• Biblical politics

    Posted by Nils

    8 November, 2011

    Sojourners recently posted a great blog on biblical politics by American theologian, Jim Wallis. The comment that stood out to me was:

    “If you work with and for the poor, you inevitably run into injustice. In other words, poverty isn’t caused by accident. There are unjust systems and structures that create and perpetuate poverty and human suffering. And service alone is never enough; working to change both the attitudes and institutional arrangements that cause poverty is required.”

    I remember a story a former colleague told once about when his small group watched the movie Bruce Almighty in which the main character gets to play God for a day. The small group discussed what they would do if they had the opportunity to be God for a day, and the main response was that they would redistribute all the wealth in the world so that everyone had the same. But then came the comment that the next day things would be unequal again because of systems that are in place that perpetuate inequality. Thus the need for justice and changing structures, and not just for ‘giving’.

    The area which Jim Wallis’ article doesn’t touch on though is that even changing structures does not go far enough, because structures that are run by unredeemed people will corrupt again sooner or later. The sins of the past will be passed on to the current generation and beyond unless a radical change of heart occurs. When someone affirmed a pastor of mine once by saying they would vote for him to be Prime Minister, he replied that the job is too small. Politics cannot bring in the Kingdom of God. Only the Holy Spirit working through the faithful people of God can do that.
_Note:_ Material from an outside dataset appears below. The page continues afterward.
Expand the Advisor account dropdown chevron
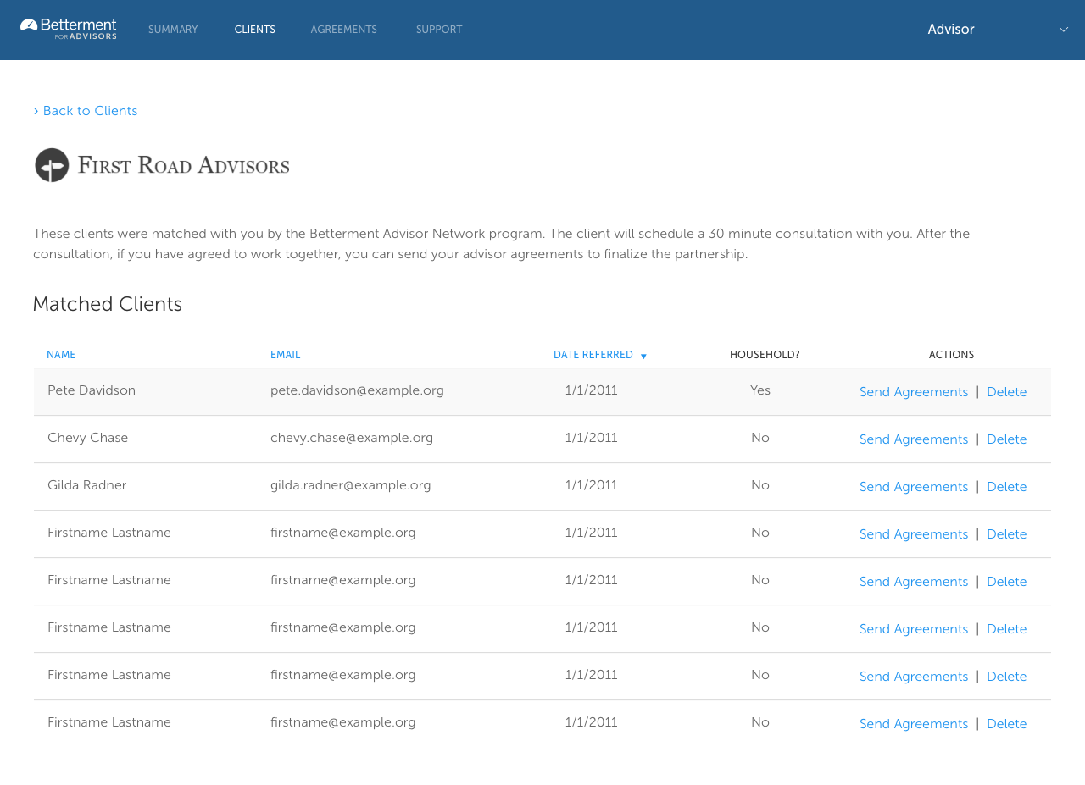 point(1063,30)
    That is not to say of course that politics is useless. Far from it. Christians have a responsibility to be politically engaged in the way that Jim Wallis describes in the article. The world needs people who stand in the prophetic tradition of the Amos', Isaiahs and Jeremiahs. But it also needs those same people to be filled with the Holy Spirit to proclaim the kingdom come, that there is a God of love and justice who is changing things, who is spreading rumours of hope (as those same prophets did proclaim). As C.S. Lewis puts it in the Narnia stories, Aslan is on the move. The yeast is working through the dough; the Spirit is moving in ways mysterious and some not so mysterious. Thank God for his grace that we are being changed and have been invited to be a part of it.


    Nils von Kalm works as a resource developer with World Vision. He is passionate about the importance of biblical theology informing our Christian worldview, and showing how Christian faith is relevant to the whole of life.